Oppenheimer Fund, Inc. v. Sanders, 437 U.S. 340, 351 (1978). The Advisory Committee on the Civil Rules recommended the somewhat narrower “relevant to any party’s claim or defense” language in an effort to rein in excessive discovery at the outer bounds of relevance. Under this revised provision, discovery will be limited to the issues framed by the parties’ pleadings. However, while the rule may be narrower than the anything-goes standard of the prior rule, it is still extremely broad.[2]

While the presumptive reach of discovery is broad under Rule 26(b)(1), information is not automatically subject to production if it meets the broad relevance standard. Rule 26 provides that relevant information is discoverable unless “otherwise limited by court order.” A party who receives a discovery request may seek a “protective order” from the court limiting discovery even of information clearly within the relevance standard in Rule 26(b)(1)—“to protect a party or person from annoyance, embarrassment, oppression, or undue burden or expense.” Fed. R. Civ. P. 26(c)(1). The court may enter a protective order limiting discovery for various reasons, including the burden and expense of producing the information, the potential for revealing intimate facts that should remain private, the potential for use of discovery to annoy or intimidate an opponent, to protect proprietary business information, or for other reasons.

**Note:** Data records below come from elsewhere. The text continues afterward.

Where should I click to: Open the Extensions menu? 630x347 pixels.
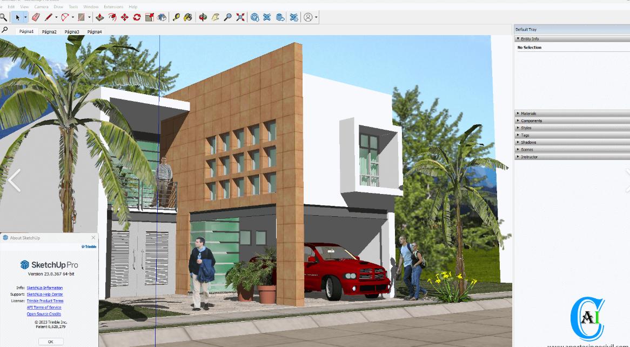coord(113,6)
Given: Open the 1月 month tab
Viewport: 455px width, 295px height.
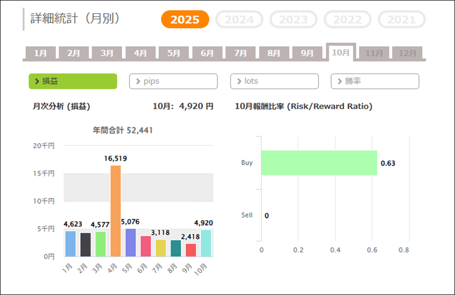Looking at the screenshot, I should click(40, 53).
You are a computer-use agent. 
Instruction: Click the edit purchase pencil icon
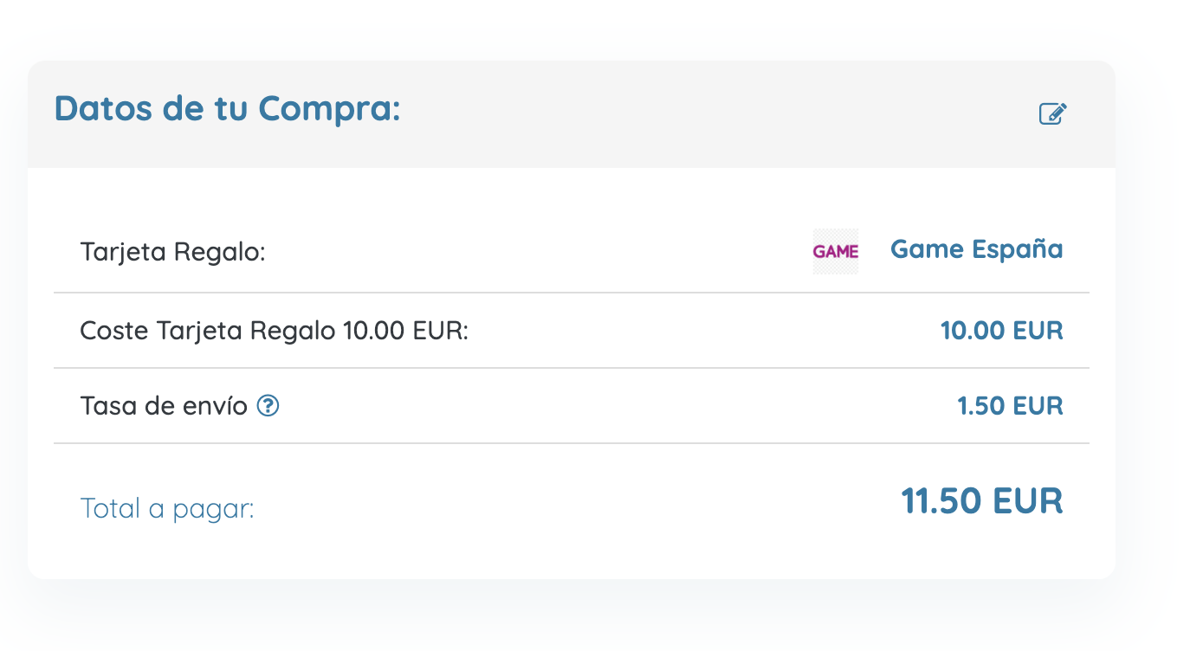click(x=1053, y=113)
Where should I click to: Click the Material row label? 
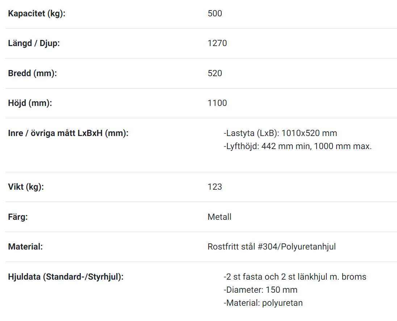coord(25,247)
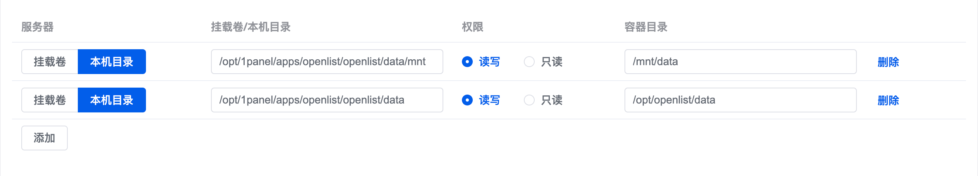Switch second row to 挂载卷
The height and width of the screenshot is (176, 978).
(50, 100)
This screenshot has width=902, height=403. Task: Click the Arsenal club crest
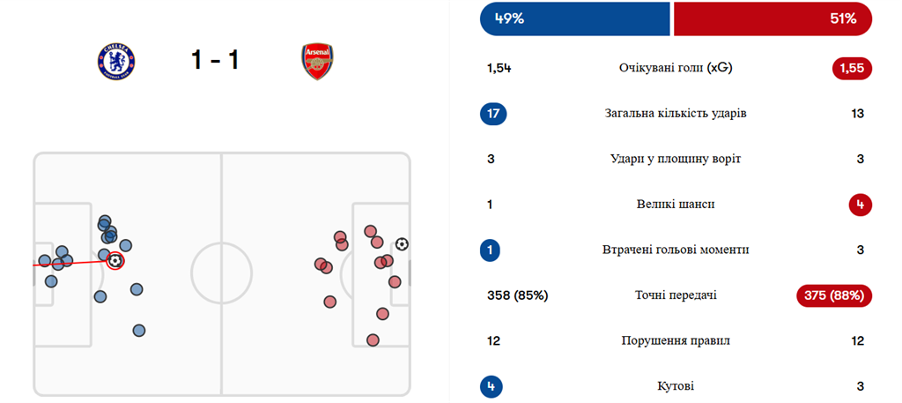317,62
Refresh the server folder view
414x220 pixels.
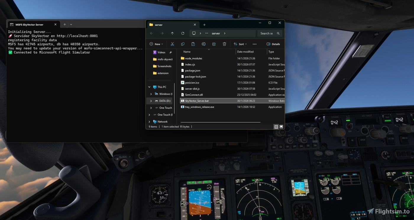point(183,33)
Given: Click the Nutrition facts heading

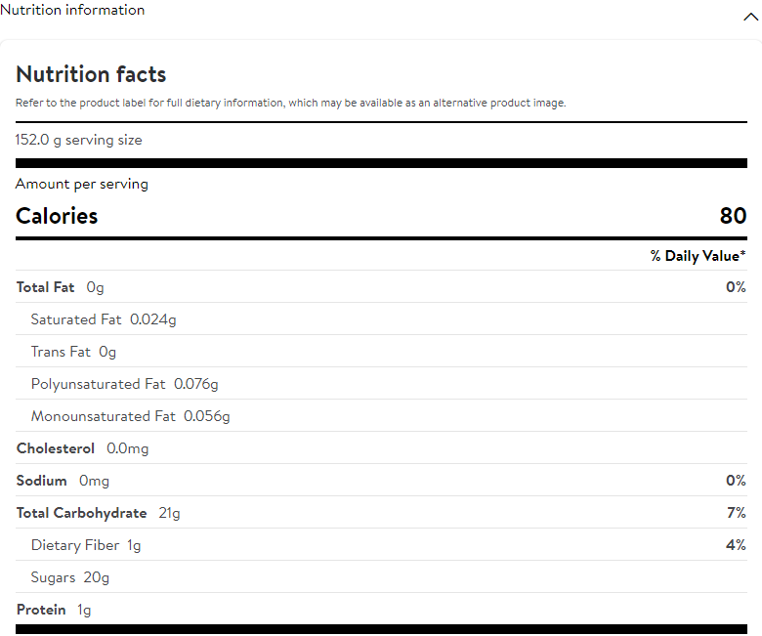Looking at the screenshot, I should click(x=91, y=74).
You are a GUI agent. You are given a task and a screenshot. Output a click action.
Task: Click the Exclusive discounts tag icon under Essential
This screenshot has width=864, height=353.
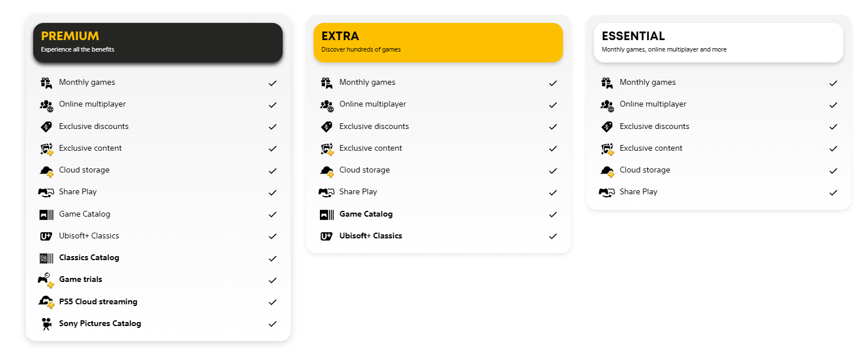(607, 127)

 THE RULES TAKETH AWAY: PRIVILEGE OBJECTIONS TO DISCOVERY

Although Rule 26 creates a broad presumption in favor of discovery of all relevant evidence, it also taketh away through several important exceptions to discovery. Rule 26(b)(1) itself limits discovery to information that is “nonprivileged.” Courts have long recognized that some evidence, even though relevant to litigation, should be protected from disclosure in a lawsuit. Despite the general principle that “the law is entitled to every person’s evidence,” courts have created privileges where some policy favoring confidentiality is judged to be more compelling than access to the evidence. “Their warrant is the protection of interests and relationships that, rightly or wrongly, are regarded as of sufficient social importance to justify some sacrifice of availability of evidence relevant to the administration of justice.” McCormick on Evidence (6th ed. 2006), §72, p. 339.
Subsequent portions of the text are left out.